Roman - Editions Audible - 3h28 d'écoute - 13.99 €

 

Parution d'origine en 2014 chez Gallimard

 

L'histoire : En 1919, un héros de guerre est retenu prisonnier dans une caserne déserte. Un juge militaire et aristocrate vient l'interroger pour définir sa peine. Et au dehors, sous un soleil de plomb, un chien ne cesse d'aboyer.

 

 

Tentation : Pourquoi pas ?!

Fournisseur : La bib'

 

 

Mon humble avis : Voici une oeuvre courte et parfaitement construite, qui laisse planer le mystère, des mystères même un long moment. 

En effet, ce n'est que dans la toute dernière partie dernière partie que l'on apprend ce qui est reproché au prisonnier Morlac (ce sur quoi je ne dirais pas un mot) et la surprise est de taille, tout comme l'est, quelques pages plus tard, la peine toute aussi étonnante que lui infligera le juge Lantier, 

L'atmosphère est brillamment rendue dans ce roman.
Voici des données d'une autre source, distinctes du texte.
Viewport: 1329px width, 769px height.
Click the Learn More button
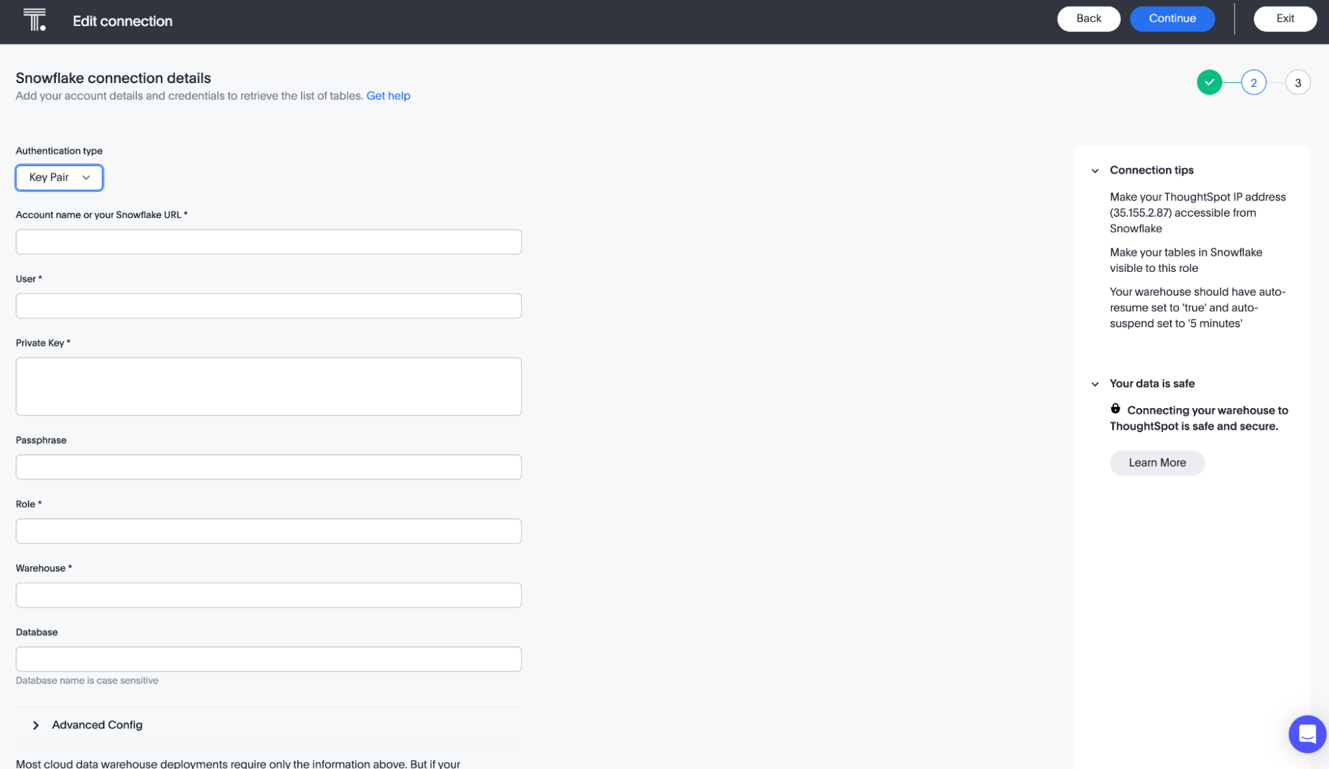[1157, 463]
Jean-Christophe Ruffin parvient à nous accabler de chaleur, à nous submerger d'une espèce de silence qui pourtant n'existe pas, à nous tourmenter et à nous obséder par les aboiements incessants de Guillaume, le chien. Lors de mon écoute, j'avais l'impression d'évoluer dans une ambiance de Western ou de Bagdad Café. Comme si l'on entendait le moindre grincement de porte, le moindre petit mouvement pouvant devenir bruit tant tout semble silencieux.
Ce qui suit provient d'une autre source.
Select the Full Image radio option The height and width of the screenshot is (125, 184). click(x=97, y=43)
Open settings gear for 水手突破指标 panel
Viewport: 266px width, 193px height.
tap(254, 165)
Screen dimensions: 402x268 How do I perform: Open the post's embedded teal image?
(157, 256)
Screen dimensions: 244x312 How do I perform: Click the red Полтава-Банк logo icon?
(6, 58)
En tant qu'amie des animaux, j'ai surtout vu dans "le collier rouge" un éloge sur la loyauté des chiens et le courage canin. Mais évidemment le roman est bien plus riche que cela. Il se penche aussi sur la fidélité entre les compagnons de combats et celle des femmes, restées au pays, qui attendent une lettre, un retour peut-être ?

L'interrogatoire que mène le juge Lantier permet de découvrir le personnage de Morlac, son passé proche, la guerre 14-18, ses traumatismes, ses colères envers les bêtises de la guerre et ceux qui, de loin, la dirigent. Il y a aussi son héroïsme qui lui vaut une décoration qu'il pense ne pas mériter. Et au loin, très loin mais si près des troupes d'Orient, la Révolution Russe et ses conséquences jusque dans les rangs de l'armée française avec l'arrivée du communisme et du militantisme clandestin ou ostensible.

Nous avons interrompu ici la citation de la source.